__WRITTEN REQUEST__:
Reproduce the listing below, substituting "screen capture" for every occurrence of "screenshot" and leaving everything else unchanged. Omit the pictures from your reproduction.

Element and text position data:
>> Begin

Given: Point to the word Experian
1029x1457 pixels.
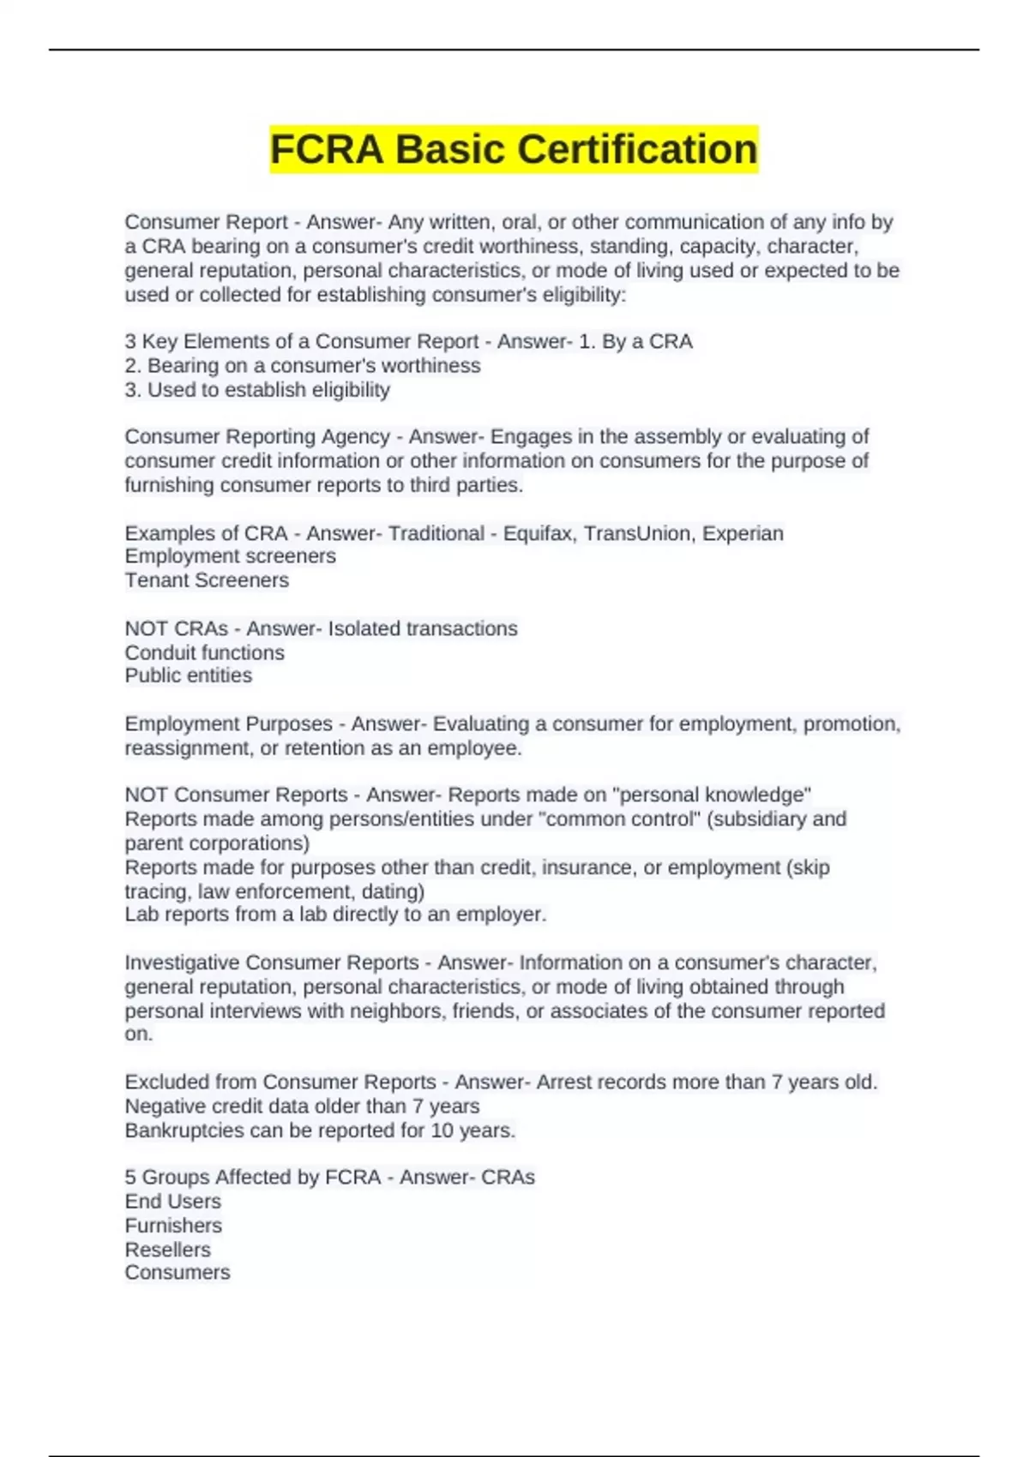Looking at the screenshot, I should [x=743, y=533].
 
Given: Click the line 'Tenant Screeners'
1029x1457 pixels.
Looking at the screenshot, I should [x=207, y=580].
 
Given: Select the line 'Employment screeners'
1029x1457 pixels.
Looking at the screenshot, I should [x=230, y=556].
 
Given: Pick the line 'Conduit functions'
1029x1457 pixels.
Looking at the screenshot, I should [x=204, y=652].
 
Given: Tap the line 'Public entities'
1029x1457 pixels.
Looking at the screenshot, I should [x=189, y=675].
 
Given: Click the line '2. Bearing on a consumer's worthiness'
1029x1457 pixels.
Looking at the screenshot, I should [x=303, y=366].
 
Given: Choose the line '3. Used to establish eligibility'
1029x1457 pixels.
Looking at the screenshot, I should [x=257, y=390].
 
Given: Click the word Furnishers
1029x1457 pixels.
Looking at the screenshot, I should [x=173, y=1226].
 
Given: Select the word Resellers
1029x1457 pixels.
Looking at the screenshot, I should [x=167, y=1250].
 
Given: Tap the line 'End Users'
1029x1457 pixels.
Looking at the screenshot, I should [x=172, y=1202].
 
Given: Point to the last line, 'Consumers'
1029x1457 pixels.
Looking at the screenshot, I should [x=178, y=1273].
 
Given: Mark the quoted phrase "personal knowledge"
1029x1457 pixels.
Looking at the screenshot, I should [x=713, y=794].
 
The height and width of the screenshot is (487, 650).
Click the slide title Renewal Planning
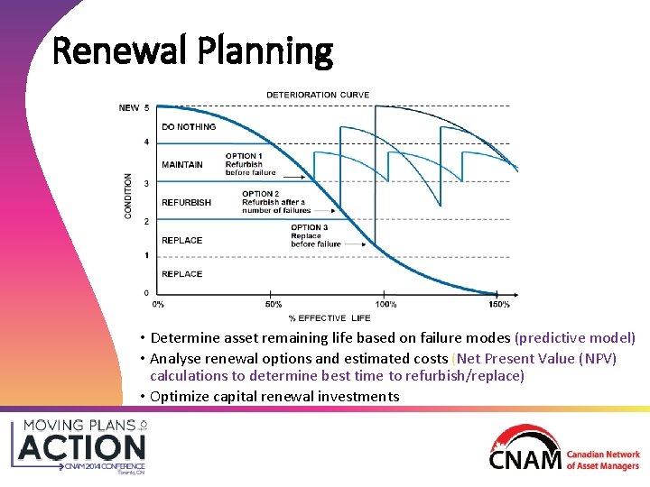tap(193, 51)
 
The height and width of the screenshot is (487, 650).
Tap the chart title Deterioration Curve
tap(317, 95)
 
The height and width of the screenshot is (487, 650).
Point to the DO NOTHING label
tap(189, 127)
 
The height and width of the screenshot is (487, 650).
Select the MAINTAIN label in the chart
tap(182, 165)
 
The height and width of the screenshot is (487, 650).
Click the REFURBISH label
tap(186, 203)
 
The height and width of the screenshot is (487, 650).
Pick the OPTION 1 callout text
tap(250, 164)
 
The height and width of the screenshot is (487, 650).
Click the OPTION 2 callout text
tap(274, 202)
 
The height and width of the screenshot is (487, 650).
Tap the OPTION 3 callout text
tap(315, 235)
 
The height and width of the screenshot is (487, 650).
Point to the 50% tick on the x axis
tap(274, 304)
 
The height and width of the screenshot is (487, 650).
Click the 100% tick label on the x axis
tap(385, 304)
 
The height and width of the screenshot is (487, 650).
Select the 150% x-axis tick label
tap(498, 304)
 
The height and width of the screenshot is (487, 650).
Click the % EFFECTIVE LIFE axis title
tap(330, 318)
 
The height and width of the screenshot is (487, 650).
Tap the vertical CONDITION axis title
tap(128, 196)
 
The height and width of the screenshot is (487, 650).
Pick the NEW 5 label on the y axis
tap(134, 108)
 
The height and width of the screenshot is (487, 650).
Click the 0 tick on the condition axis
tap(147, 293)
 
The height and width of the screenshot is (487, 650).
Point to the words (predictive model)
tap(575, 338)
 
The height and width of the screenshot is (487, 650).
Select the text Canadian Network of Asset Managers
tap(602, 461)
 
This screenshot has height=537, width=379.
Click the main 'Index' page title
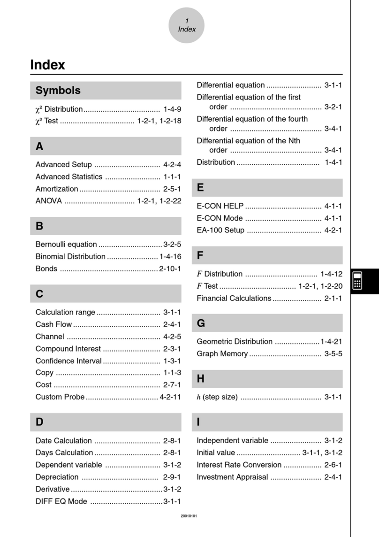click(x=47, y=65)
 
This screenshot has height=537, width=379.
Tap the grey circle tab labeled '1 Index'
click(x=187, y=25)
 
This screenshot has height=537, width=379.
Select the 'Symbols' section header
click(x=58, y=91)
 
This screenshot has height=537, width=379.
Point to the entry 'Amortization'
click(x=57, y=189)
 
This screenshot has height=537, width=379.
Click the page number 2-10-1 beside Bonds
click(x=170, y=269)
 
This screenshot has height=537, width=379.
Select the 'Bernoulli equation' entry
click(x=66, y=245)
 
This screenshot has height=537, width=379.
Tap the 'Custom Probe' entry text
click(x=60, y=397)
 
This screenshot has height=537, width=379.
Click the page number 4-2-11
click(x=170, y=397)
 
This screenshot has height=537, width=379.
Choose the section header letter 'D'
click(x=39, y=422)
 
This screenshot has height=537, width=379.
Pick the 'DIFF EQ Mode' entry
click(x=61, y=501)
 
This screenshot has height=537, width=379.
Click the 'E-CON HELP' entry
click(x=220, y=206)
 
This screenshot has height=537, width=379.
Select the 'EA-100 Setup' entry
click(x=220, y=230)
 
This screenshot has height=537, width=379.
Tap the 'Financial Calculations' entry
click(x=234, y=298)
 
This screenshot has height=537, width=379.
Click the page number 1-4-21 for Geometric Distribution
click(x=331, y=342)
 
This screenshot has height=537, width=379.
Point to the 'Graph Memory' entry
click(x=222, y=353)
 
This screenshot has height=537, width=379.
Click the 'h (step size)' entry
click(x=217, y=397)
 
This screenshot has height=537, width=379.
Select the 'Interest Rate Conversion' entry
click(x=239, y=465)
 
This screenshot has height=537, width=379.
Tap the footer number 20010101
click(x=189, y=516)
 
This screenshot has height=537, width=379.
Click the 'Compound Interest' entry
click(x=68, y=349)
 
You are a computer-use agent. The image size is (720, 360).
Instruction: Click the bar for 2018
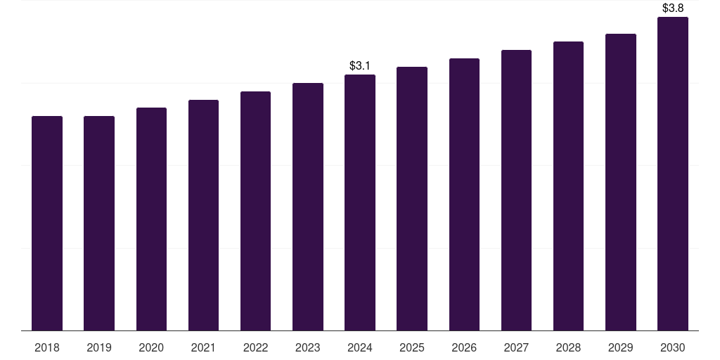click(x=47, y=224)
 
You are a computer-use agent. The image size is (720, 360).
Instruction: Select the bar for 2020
click(x=151, y=219)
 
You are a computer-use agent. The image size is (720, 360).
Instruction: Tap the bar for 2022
click(x=255, y=211)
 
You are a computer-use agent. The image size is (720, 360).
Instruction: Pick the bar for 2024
click(x=360, y=202)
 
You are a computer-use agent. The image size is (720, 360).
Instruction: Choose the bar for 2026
click(x=464, y=195)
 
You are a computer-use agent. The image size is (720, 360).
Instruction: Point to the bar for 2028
click(x=568, y=186)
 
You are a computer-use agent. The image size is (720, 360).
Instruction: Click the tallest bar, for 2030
click(x=672, y=174)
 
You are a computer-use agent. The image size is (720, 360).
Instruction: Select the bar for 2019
click(x=99, y=224)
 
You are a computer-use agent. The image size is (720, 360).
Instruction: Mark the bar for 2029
click(x=620, y=182)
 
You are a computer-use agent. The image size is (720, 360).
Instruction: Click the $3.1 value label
click(x=360, y=65)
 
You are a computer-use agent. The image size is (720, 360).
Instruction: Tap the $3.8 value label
click(x=673, y=8)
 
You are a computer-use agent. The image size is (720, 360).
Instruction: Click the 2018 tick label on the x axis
click(x=47, y=347)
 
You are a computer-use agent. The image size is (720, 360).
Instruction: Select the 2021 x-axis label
click(x=203, y=347)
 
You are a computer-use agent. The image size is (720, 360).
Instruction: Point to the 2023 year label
click(x=307, y=347)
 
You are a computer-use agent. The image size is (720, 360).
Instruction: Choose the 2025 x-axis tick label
click(x=412, y=347)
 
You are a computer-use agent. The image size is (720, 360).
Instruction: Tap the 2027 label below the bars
click(x=516, y=347)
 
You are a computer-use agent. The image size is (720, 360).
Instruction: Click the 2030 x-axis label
click(x=672, y=347)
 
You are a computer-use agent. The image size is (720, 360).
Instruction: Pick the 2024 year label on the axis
click(x=360, y=347)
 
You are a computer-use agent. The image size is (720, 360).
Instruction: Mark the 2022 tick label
click(x=255, y=347)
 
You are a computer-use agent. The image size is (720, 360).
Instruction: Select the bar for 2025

>> End

__COMPLETED EXERCISE__:
Given: Point to the word Experian
1029x1457 pixels.
Looking at the screen capture, I should [x=743, y=533].
 
Given: Click the line 'Tenant Screeners'
1029x1457 pixels.
Looking at the screen capture, I should [x=207, y=580].
 
Given: Select the line 'Employment screeners'
1029x1457 pixels.
Looking at the screen capture, I should [x=230, y=556].
 
Given: Pick the line 'Conduit functions'
1029x1457 pixels.
Looking at the screen capture, I should [x=204, y=652].
 
Given: Tap the line 'Public entities'
1029x1457 pixels.
Looking at the screen capture, I should [x=189, y=675].
 
Given: Click the line '2. Bearing on a consumer's worthiness'
1029x1457 pixels.
Looking at the screen capture, I should [x=303, y=366].
 
Given: Choose the line '3. Used to establish eligibility'
1029x1457 pixels.
Looking at the screen capture, I should [x=257, y=390].
 
Given: Click the word Furnishers
1029x1457 pixels.
Looking at the screen capture, I should [x=173, y=1226].
 
Given: Select the word Resellers
1029x1457 pixels.
Looking at the screen capture, I should [x=167, y=1250].
 
Given: Tap the line 'End Users'
1029x1457 pixels.
Looking at the screen capture, I should [x=172, y=1202].
 
Given: Point to the last line, 'Consumers'
1029x1457 pixels.
Looking at the screen capture, I should [x=178, y=1273].
 
Given: Mark the quoted phrase "personal knowledge"
1029x1457 pixels.
Looking at the screen capture, I should [x=713, y=794].
 
The height and width of the screen capture is (487, 650).
Click the slide title Renewal Planning
tap(193, 51)
 
The height and width of the screen capture is (487, 650).
Tap the chart title Deterioration Curve
tap(317, 95)
 
The height and width of the screen capture is (487, 650).
Point to the DO NOTHING label
tap(189, 127)
 
The height and width of the screen capture is (487, 650).
Select the MAINTAIN label in the chart
tap(182, 165)
 
The height and width of the screen capture is (487, 650).
Click the REFURBISH label
tap(186, 203)
 
The height and width of the screen capture is (487, 650).
Pick the OPTION 1 callout text
tap(250, 164)
 
The height and width of the screen capture is (487, 650).
Click the OPTION 2 callout text
tap(274, 202)
 
The height and width of the screen capture is (487, 650).
Tap the OPTION 3 callout text
tap(315, 235)
 
The height and width of the screen capture is (487, 650).
Point to the 50% tick on the x axis
tap(274, 304)
 
The height and width of the screen capture is (487, 650).
Click the 100% tick label on the x axis
tap(385, 304)
 
The height and width of the screen capture is (487, 650).
Select the 150% x-axis tick label
tap(498, 304)
 
The height and width of the screen capture is (487, 650).
Click the % EFFECTIVE LIFE axis title
tap(330, 318)
 
The height and width of the screen capture is (487, 650).
Tap the vertical CONDITION axis title
tap(128, 196)
 
The height and width of the screen capture is (487, 650).
Pick the NEW 5 label on the y axis
tap(134, 108)
 
The height and width of the screen capture is (487, 650).
Click the 0 tick on the condition axis
tap(147, 293)
 
The height and width of the screen capture is (487, 650).
Point to the words (predictive model)
tap(575, 338)
 
The height and width of the screen capture is (487, 650).
Select the text Canadian Network of Asset Managers
tap(602, 461)
 
This screen capture has height=537, width=379.
Click the main 'Index' page title
click(x=47, y=65)
 
This screen capture has height=537, width=379.
Tap the grey circle tab labeled '1 Index'
click(x=187, y=25)
 
This screen capture has height=537, width=379.
Select the 'Symbols' section header
click(x=58, y=91)
 
This screen capture has height=537, width=379.
Point to the entry 'Amortization'
click(x=57, y=189)
 
This screen capture has height=537, width=379.
Click the page number 2-10-1 beside Bonds
click(x=170, y=269)
 
This screen capture has height=537, width=379.
Select the 'Bernoulli equation' entry
click(x=66, y=245)
 
This screen capture has height=537, width=379.
Tap the 'Custom Probe' entry text
click(x=60, y=397)
 
This screen capture has height=537, width=379.
Click the page number 4-2-11
click(x=170, y=397)
 
This screen capture has height=537, width=379.
Choose the section header letter 'D'
click(x=39, y=422)
 
This screen capture has height=537, width=379.
Pick the 'DIFF EQ Mode' entry
click(x=61, y=501)
 
This screen capture has height=537, width=379.
Click the 'E-CON HELP' entry
click(x=220, y=206)
 
This screen capture has height=537, width=379.
Select the 'EA-100 Setup' entry
click(x=220, y=230)
 
This screen capture has height=537, width=379.
Tap the 'Financial Calculations' entry
click(x=234, y=298)
 
This screen capture has height=537, width=379.
Click the page number 1-4-21 for Geometric Distribution
click(x=331, y=342)
 
This screen capture has height=537, width=379.
Point to the 'Graph Memory' entry
click(x=222, y=353)
 
This screen capture has height=537, width=379.
Click the 'h (step size)' entry
click(x=217, y=397)
 
This screen capture has height=537, width=379.
Select the 'Interest Rate Conversion' entry
click(x=239, y=465)
 
This screen capture has height=537, width=379.
Tap the footer number 20010101
click(x=189, y=516)
 
This screen capture has height=537, width=379.
Click the 'Compound Interest' entry
click(x=68, y=349)
 
You are a computer-use agent. The image size is (720, 360).
Instruction: Click the bar for 2018
click(x=47, y=224)
 
You are a computer-use agent. The image size is (720, 360).
Instruction: Select the bar for 2020
click(x=151, y=219)
 
You are a computer-use agent. The image size is (720, 360).
Instruction: Tap the bar for 2022
click(x=255, y=211)
 
You are a computer-use agent. The image size is (720, 360).
Instruction: Pick the bar for 2024
click(x=360, y=202)
 
You are a computer-use agent. The image size is (720, 360).
Instruction: Choose the bar for 2026
click(x=464, y=195)
 
You are a computer-use agent. The image size is (720, 360).
Instruction: Point to the bar for 2028
click(x=568, y=186)
 
You are a computer-use agent. The image size is (720, 360).
Instruction: Click the tallest bar, for 2030
click(x=672, y=174)
 
You are a computer-use agent. The image size is (720, 360).
Instruction: Select the bar for 2019
click(x=99, y=224)
 
You are a computer-use agent. The image size is (720, 360).
Instruction: Mark the bar for 2029
click(x=620, y=182)
 
You are a computer-use agent. The image size is (720, 360).
Instruction: Click the $3.1 value label
click(x=360, y=65)
 
You are a computer-use agent. The image size is (720, 360).
Instruction: Tap the $3.8 value label
click(x=673, y=8)
 
You are a computer-use agent. The image size is (720, 360).
Instruction: Click the 2018 tick label on the x axis
click(x=47, y=347)
 
You are a computer-use agent. The image size is (720, 360).
Instruction: Select the 2021 x-axis label
click(x=203, y=347)
 
You are a computer-use agent. The image size is (720, 360).
Instruction: Point to the 2023 year label
click(x=307, y=347)
 
You are a computer-use agent. The image size is (720, 360).
Instruction: Choose the 2025 x-axis tick label
click(x=412, y=347)
 
You are a computer-use agent. The image size is (720, 360).
Instruction: Tap the 2027 label below the bars
click(x=516, y=347)
 
You are a computer-use agent. The image size is (720, 360).
Instruction: Click the 2030 x-axis label
click(x=672, y=347)
 
You are a computer-use agent. The image size is (720, 360).
Instruction: Pick the 2024 year label on the axis
click(x=360, y=347)
 
You are a computer-use agent. The image size is (720, 360).
Instruction: Mark the 2022 tick label
click(x=255, y=347)
 
You are a computer-use agent. The image size is (720, 360).
Instruction: Select the bar for 2025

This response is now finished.